In the 1960s, Ziden and Helen Nutt moved to Rhodesia (modern-day Zimbabwe) to serve as missionaries. They showed films to share the message of the Gospel, and while large crowds came to watch, they seemed to respond to the entertainment more than the message. Ziden stopped showing the films, but one day while they were working together on a building project, a local believer challenged Ziden to produce his own films. Ziden chuckled to himself, but this suggestion planted the seed for Good News Productions. Within the next few years, Ziden produced the first film strip which featured Africans and reflected local language and customs.
When he began showing it, the response was overwhelming. "We had two mobile units that were equipped with loudspeakers, and we travelled throughout the villages inviting people to come to our meetings and see our filmstrip with the Christian message," Nutt said. "Sometimes as many as 2,000 people would gather as we drove through those villages and we had over 1,000 people a year coming to Christ."
It was obvious that Gospel-centered, culturally relevant media had the potential to make a huge impact on evangelism. Missionaries from all over the world began contacting Ziden and requesting similar materials, customized to the languages and cultures where they worked. By 1975, Ziden and family made the difficult decision to return to the United States due to the health concerns of their youngest child. God turned this personal trial into something beneficial for the ministry when Good News Productions later became Good News Productions, International (GNPI). Our headquarters were established in Joplin, MO, where they remain today.
Through the 1970s and 1980s, we continued to produce resources for strategic evangelism, always preaching the Gospel message but contextualizing our methods for each culture and worldview. We began experimenting with solar technology and satellite systems, sending our first solar-powered projector to Thailand in 1981 and launching the ABLE satellite system in 1987.

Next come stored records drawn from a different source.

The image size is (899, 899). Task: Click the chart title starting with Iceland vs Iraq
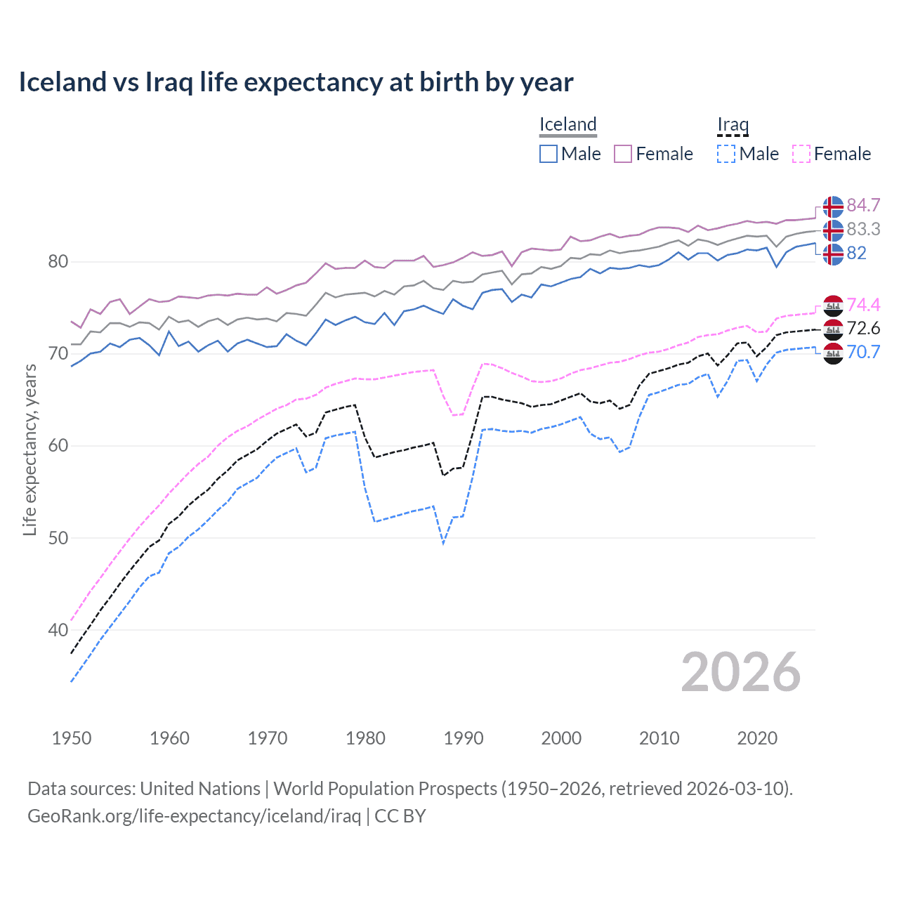point(296,82)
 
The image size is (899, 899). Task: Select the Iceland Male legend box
point(549,154)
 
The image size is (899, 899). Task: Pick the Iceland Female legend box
point(623,154)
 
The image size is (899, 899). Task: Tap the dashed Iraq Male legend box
point(726,154)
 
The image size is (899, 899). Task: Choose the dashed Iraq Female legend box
point(801,154)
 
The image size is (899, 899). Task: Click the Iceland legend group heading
point(567,124)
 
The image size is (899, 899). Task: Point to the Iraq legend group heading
point(733,124)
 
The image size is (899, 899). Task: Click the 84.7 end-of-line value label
point(863,205)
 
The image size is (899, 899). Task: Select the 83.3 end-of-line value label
point(863,229)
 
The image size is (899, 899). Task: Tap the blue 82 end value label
point(856,253)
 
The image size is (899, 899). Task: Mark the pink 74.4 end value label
point(863,305)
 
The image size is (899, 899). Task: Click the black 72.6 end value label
point(863,328)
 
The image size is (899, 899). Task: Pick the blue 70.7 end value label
point(863,352)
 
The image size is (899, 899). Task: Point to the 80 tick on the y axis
point(58,262)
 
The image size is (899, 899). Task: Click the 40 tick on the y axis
point(58,630)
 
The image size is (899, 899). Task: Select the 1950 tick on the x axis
point(72,738)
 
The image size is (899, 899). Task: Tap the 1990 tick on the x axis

Through solar packs, we could take a visual presentation of the Gospel into cultures populated by oral and visual learners and communicate the good news in a way that was meaningful and relevant to them. And because the projectors were solar-powered, we didn’t need to haul generators or other power sources into these communities. Missionaries were using our resources to share the Gospel with unreached people groups in culturally relevant ways, maximizing their discipleship efforts.
As we looked into the potential of satellite technology in the 80s, GNPI was asked to partner with churches from 37 denominations to develop a groundbreaking system for training Christian leaders all over the world. We called this system ABLE (A Biblical Leadership Education), and we started broadcasting in 1987. At that time, more than 1,000 Bible lessons per month were being broadcast all over the world. Christians in India, North Africa, the Middle East, South America, and many other places were getting regular, Bible-based instruction, equipping them for service and leadership in their local contexts.
Satellite broadcasting paved the way for online streaming and we took advantage of that technology, too. We continued to explore every possible means for preaching the good news to every tribe and tongue in the medium that would be most relevant to them. We adopted the slogan, "Many cultures, many methods, one message.”
By the early 90s, we had established two regional centers in India and Singapore, and over the next decade, we established seven regional centers across the globe. From these outposts, we could produce and distribute more content to more missionaries and church workers at a faster rate. Different regional centers specialized in different fields, producing television programs, radio broadcasts, discipleship resources, and other visual and audio presentations of the Gospel.
Through the 2000s, we continued establishing regional centers and began building grassroots media teams in strategic places, which we called Nomad teams. Nomad teams work to quickly identify cultural trends in different parts of the world. They produce media content and social media strategies that use these trends as in-roads to present the Gospel in culturally relevant ways.
Today, GNPI has grown to include 17 regional centers and Nomad teams. We’ve produced visual and audio media in more than 100 languages and shared the Gospel with millions of people worldwide. With the growth of internet technology and social media, we’re also developing platforms and strategies for engaging with different cultures and worldviews online.
Whatever the method, whatever the strategy, our goal is the same. GNPI exists to preach the good news to every tribe and tongue, in a way that is most meaningful and relevant to each of those people groups.